[Entries supplied Boundary: Start]

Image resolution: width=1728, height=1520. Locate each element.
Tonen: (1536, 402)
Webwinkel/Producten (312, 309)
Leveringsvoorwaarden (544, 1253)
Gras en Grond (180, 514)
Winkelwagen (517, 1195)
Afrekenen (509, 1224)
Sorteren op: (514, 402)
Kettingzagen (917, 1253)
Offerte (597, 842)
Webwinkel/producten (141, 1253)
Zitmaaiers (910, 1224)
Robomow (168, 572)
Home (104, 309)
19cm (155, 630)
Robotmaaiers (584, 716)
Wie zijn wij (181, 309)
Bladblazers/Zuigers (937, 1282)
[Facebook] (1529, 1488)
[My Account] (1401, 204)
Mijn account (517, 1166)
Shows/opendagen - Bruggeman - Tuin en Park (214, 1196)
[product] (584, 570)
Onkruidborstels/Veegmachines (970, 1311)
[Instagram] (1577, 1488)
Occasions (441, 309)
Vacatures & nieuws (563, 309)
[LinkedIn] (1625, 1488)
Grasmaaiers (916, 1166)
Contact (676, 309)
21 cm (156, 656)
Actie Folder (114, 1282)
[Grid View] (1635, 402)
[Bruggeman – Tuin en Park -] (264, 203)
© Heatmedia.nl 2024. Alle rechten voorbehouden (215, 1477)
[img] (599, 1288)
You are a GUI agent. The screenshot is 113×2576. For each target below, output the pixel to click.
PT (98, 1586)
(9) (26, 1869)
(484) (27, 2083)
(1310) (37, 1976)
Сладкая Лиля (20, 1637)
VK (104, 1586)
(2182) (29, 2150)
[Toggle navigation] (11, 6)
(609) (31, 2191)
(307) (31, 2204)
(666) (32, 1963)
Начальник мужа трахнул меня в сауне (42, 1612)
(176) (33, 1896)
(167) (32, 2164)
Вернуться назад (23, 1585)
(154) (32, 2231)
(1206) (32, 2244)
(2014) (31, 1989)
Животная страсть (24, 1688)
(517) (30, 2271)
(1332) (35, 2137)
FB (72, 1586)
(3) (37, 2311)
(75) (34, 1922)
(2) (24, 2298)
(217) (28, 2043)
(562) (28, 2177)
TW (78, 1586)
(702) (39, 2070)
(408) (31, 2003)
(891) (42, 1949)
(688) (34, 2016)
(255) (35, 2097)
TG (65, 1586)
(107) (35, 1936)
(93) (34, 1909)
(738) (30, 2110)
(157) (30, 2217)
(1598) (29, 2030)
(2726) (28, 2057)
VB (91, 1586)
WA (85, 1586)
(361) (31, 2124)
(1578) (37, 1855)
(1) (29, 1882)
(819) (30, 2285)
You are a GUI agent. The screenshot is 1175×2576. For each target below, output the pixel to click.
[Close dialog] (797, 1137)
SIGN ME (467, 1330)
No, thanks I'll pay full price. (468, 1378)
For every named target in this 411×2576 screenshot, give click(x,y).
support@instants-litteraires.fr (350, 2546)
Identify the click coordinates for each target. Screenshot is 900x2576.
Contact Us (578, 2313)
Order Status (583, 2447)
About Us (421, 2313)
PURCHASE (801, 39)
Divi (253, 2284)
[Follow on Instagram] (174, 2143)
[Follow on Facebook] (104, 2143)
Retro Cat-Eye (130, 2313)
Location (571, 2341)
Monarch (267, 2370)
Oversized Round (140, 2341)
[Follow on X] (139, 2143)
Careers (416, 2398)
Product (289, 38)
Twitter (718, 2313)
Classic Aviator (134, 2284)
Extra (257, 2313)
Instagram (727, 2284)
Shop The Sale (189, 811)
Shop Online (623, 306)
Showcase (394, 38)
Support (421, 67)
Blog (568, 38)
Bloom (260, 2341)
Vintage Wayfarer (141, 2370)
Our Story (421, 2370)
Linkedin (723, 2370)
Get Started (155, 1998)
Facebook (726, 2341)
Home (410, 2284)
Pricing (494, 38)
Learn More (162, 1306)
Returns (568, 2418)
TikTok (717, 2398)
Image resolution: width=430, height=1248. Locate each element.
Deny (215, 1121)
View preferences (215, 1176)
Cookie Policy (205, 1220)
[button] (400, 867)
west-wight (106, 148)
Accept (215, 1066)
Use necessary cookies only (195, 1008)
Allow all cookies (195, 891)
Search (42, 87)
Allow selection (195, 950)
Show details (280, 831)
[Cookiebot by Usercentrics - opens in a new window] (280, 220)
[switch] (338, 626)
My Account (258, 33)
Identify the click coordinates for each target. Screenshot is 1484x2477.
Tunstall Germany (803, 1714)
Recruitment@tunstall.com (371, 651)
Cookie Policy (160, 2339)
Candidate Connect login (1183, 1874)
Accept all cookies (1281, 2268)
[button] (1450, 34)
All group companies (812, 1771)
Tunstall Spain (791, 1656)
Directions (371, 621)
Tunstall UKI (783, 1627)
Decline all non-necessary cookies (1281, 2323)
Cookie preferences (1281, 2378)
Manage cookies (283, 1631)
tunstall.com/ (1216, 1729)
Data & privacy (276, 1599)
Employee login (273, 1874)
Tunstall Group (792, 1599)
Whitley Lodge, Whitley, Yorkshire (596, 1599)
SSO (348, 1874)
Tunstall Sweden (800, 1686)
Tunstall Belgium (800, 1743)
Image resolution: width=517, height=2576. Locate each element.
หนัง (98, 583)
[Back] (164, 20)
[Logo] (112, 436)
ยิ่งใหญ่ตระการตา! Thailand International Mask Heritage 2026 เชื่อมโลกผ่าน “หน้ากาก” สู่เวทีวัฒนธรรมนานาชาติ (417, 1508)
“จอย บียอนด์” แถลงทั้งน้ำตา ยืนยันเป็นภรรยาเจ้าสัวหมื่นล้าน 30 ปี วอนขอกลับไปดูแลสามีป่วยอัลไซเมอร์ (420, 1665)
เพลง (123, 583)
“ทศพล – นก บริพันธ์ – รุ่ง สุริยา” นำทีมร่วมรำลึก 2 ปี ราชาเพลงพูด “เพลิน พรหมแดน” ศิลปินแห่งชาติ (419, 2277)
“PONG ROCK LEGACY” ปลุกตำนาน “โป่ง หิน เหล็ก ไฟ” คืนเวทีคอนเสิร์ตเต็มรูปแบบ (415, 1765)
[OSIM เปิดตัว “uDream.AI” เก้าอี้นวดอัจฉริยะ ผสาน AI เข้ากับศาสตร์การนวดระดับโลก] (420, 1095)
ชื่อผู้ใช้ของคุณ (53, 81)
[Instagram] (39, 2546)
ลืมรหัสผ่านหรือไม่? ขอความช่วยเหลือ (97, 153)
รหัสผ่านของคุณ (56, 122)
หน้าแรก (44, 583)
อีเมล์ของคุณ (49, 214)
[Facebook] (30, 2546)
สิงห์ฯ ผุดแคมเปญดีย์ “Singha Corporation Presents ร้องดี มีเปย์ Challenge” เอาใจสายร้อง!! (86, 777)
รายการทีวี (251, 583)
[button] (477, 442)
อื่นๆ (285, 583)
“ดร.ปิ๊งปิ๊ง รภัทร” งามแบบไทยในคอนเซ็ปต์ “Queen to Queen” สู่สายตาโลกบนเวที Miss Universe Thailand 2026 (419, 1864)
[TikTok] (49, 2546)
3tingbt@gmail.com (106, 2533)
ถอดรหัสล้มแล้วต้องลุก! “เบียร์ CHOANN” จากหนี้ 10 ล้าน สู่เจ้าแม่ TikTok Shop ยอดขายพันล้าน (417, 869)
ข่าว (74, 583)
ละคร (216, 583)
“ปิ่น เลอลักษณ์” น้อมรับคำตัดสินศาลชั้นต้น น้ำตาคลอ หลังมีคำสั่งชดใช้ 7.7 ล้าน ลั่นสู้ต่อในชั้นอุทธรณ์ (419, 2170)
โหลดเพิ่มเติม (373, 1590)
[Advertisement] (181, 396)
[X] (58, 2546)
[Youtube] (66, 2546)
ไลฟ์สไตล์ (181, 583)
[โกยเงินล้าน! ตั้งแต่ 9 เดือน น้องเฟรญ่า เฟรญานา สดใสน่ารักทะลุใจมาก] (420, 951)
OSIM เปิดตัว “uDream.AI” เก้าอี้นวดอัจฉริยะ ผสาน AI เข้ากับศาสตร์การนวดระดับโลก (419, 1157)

[Entries supplied Boundary: End]

What to work on — Give an exact copy of the lines above, from the top of the records to the line that contains "(819) (30, 2285)", taking in both ends.

Solution to this problem —
Image resolution: width=1728, height=1520. Locate each element.
Tonen: (1536, 402)
Webwinkel/Producten (312, 309)
Leveringsvoorwaarden (544, 1253)
Gras en Grond (180, 514)
Winkelwagen (517, 1195)
Afrekenen (509, 1224)
Sorteren op: (514, 402)
Kettingzagen (917, 1253)
Offerte (597, 842)
Webwinkel/producten (141, 1253)
Zitmaaiers (910, 1224)
Robomow (168, 572)
Home (104, 309)
19cm (155, 630)
Robotmaaiers (584, 716)
Wie zijn wij (181, 309)
Bladblazers/Zuigers (937, 1282)
[Facebook] (1529, 1488)
[My Account] (1401, 204)
Mijn account (517, 1166)
Shows/opendagen - Bruggeman - Tuin en Park (214, 1196)
[product] (584, 570)
Onkruidborstels/Veegmachines (970, 1311)
[Instagram] (1577, 1488)
Occasions (441, 309)
Vacatures & nieuws (563, 309)
[LinkedIn] (1625, 1488)
Grasmaaiers (916, 1166)
Contact (676, 309)
21 cm (156, 656)
Actie Folder (114, 1282)
[Grid View] (1635, 402)
[Bruggeman – Tuin en Park -] (264, 203)
© Heatmedia.nl 2024. Alle rechten voorbehouden (215, 1477)
[img] (599, 1288)
You are a GUI agent. The screenshot is 113×2576. For each target below, output the pixel to click.
PT (98, 1586)
(9) (26, 1869)
(484) (27, 2083)
(1310) (37, 1976)
Сладкая Лиля (20, 1637)
VK (104, 1586)
(2182) (29, 2150)
[Toggle navigation] (11, 6)
(609) (31, 2191)
(307) (31, 2204)
(666) (32, 1963)
Начальник мужа трахнул меня в сауне (42, 1612)
(176) (33, 1896)
(167) (32, 2164)
Вернуться назад (23, 1585)
(154) (32, 2231)
(1206) (32, 2244)
(2014) (31, 1989)
Животная страсть (24, 1688)
(517) (30, 2271)
(1332) (35, 2137)
FB (72, 1586)
(3) (37, 2311)
(75) (34, 1922)
(2) (24, 2298)
(217) (28, 2043)
(562) (28, 2177)
TW (78, 1586)
(702) (39, 2070)
(408) (31, 2003)
(891) (42, 1949)
(688) (34, 2016)
(255) (35, 2097)
TG (65, 1586)
(107) (35, 1936)
(93) (34, 1909)
(738) (30, 2110)
(157) (30, 2217)
(1598) (29, 2030)
(2726) (28, 2057)
VB (91, 1586)
WA (85, 1586)
(361) (31, 2124)
(1578) (37, 1855)
(1) (29, 1882)
(819) (30, 2285)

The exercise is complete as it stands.